Payne wrote, “In Heller, the Supreme Court stated that its holding ‘did not cast doubt on longstanding prohibitions’ including ‘laws imposing conditions and qualifications on the commercial sale of arms.’”
He used the word “exceptions” to point to the gun controls that are allowed to stand under the Heller test, then noted that those “exceptions” may not be valid when tested under Bruen.
Payne noted:
The Supreme Court re-affirmed Heller’s list of exceptions in McDonald v. Chicago (2010)…However, it did not repeat this list in Bruen, the Supreme Court routinely cites McDonald and Heller without questioning the validity of the list of Heller exceptions, so the court assumes these exceptions still apply. …Other courts have reached the same conclusion and continue to apply these exceptions. But, assuming that these exceptions survive Bruen, they do not save the statutes and regulations at issue in this case.

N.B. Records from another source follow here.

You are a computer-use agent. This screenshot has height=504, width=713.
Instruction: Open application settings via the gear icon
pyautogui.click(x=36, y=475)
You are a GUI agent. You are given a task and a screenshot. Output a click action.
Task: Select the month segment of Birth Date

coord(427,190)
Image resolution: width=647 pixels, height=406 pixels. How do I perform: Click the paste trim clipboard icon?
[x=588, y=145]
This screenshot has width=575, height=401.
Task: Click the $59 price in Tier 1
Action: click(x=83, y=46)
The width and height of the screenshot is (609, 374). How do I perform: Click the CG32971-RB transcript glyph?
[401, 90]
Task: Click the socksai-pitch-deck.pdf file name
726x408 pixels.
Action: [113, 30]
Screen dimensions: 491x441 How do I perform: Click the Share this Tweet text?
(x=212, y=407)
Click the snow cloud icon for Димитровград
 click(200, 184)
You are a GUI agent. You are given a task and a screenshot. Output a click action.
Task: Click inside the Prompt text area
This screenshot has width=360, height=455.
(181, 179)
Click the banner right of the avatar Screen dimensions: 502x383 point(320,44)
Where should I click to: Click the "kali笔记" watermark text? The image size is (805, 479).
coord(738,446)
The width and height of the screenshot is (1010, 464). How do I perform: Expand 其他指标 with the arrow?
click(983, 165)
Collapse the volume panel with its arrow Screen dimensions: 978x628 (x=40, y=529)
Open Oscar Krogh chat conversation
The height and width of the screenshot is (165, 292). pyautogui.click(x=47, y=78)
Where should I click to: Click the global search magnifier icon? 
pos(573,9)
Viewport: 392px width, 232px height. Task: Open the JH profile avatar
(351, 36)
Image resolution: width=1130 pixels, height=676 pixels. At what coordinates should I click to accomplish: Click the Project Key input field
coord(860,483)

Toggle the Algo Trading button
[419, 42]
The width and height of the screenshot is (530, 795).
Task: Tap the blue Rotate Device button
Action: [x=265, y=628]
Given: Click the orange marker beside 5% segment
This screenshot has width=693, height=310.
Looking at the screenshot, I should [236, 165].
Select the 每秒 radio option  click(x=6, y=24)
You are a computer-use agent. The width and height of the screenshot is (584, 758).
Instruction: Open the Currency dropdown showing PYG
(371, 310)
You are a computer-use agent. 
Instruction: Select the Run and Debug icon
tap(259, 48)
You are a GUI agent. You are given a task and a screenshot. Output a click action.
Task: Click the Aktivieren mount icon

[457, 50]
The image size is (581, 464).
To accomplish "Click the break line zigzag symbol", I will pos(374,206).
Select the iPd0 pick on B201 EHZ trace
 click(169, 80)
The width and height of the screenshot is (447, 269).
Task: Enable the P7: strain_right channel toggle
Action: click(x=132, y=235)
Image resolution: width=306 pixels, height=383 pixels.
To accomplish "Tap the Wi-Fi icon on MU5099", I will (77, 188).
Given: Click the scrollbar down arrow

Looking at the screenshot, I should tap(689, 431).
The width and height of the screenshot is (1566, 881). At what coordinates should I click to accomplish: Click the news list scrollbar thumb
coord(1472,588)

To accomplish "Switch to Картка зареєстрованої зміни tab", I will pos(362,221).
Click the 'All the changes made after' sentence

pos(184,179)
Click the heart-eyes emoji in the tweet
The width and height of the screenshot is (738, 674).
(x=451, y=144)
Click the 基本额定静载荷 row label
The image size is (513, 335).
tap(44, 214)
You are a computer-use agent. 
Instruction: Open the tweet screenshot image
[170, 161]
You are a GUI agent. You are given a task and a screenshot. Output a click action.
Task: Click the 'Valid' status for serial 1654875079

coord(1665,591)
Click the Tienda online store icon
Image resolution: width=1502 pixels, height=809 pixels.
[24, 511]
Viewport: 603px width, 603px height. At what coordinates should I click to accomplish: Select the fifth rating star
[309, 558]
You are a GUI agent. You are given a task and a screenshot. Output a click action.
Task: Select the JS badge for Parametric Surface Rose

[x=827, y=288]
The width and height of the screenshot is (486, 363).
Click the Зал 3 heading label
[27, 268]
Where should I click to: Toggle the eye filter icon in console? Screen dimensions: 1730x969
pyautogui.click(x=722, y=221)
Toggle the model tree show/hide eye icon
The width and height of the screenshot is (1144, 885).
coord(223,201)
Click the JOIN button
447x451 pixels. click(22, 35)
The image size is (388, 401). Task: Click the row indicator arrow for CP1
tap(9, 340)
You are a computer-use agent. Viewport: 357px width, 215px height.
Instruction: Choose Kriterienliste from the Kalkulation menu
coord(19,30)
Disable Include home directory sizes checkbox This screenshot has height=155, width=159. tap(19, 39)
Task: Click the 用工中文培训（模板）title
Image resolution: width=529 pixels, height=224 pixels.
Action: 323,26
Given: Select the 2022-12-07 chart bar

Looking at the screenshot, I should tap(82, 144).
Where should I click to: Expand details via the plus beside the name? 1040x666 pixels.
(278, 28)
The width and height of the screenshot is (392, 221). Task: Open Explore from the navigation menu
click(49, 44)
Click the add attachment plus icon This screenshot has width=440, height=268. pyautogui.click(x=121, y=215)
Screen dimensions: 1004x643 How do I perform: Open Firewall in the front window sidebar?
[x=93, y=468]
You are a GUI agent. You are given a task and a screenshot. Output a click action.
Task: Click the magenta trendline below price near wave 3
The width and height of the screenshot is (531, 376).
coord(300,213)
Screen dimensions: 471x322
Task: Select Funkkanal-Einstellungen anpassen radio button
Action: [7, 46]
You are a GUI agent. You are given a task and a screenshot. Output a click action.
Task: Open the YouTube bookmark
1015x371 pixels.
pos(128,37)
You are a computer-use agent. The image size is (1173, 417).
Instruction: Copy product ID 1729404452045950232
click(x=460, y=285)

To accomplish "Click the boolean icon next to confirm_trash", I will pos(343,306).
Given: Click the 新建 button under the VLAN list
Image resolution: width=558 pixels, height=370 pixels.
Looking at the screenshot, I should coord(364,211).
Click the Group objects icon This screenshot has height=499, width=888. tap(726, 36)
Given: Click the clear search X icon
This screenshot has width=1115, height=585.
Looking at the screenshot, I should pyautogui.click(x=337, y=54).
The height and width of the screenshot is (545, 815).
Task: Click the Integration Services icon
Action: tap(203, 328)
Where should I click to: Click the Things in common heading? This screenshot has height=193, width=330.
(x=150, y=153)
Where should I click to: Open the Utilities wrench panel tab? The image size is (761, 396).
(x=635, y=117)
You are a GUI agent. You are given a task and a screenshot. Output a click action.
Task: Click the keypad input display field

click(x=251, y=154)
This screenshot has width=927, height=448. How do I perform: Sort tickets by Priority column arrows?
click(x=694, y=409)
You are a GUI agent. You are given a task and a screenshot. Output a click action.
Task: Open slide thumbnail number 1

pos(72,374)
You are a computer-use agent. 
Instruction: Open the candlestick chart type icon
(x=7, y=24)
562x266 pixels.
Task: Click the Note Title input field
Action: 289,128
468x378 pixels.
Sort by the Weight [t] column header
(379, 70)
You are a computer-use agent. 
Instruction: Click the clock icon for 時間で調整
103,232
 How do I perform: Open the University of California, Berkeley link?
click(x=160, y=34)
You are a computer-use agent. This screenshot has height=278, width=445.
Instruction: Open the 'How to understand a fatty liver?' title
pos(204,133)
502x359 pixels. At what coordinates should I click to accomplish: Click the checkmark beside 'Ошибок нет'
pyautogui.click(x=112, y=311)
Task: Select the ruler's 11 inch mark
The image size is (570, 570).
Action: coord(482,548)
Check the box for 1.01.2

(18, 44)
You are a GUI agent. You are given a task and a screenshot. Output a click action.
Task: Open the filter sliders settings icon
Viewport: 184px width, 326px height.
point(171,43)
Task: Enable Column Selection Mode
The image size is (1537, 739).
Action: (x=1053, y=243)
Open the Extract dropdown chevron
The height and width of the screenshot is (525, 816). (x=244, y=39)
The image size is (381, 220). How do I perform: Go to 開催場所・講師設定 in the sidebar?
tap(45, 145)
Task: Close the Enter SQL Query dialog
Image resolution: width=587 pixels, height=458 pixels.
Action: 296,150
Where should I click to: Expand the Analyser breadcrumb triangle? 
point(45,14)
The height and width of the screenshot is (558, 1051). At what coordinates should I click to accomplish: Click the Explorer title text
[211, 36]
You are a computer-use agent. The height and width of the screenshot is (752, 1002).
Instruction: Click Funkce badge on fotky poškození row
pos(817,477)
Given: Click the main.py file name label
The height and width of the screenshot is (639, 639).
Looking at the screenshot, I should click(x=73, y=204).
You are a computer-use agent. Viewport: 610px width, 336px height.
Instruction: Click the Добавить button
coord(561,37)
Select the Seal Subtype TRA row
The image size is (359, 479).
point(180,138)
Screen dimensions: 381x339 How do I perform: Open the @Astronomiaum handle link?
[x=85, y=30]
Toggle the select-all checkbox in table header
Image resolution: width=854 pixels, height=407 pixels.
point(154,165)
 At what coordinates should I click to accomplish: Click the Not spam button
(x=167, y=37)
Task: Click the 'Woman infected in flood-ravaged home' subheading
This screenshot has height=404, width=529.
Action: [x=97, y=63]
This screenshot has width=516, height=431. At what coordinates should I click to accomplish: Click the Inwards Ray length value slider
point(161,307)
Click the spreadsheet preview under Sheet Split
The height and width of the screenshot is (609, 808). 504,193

Ultimately, Payne observed that the prohibition against 18-20-year-olds buying a handgun cannot survive the Bruen test. He pointed out that “the Government simply has not met its burden to support the finding that restrictions on the purchasing of firearms by 18-to-20-year-olds is part of our Nation’s history and tradition.”
He concluded, “Because the statutes and regulations in question are not consistent with our Nation’s history and tradition, they, therefore, cannot stand.”
The case is Fraser v. ATF, No. 3:22-cv-00410 in the U.S. District Court for the Eastern District of Virginia, Richmond Division.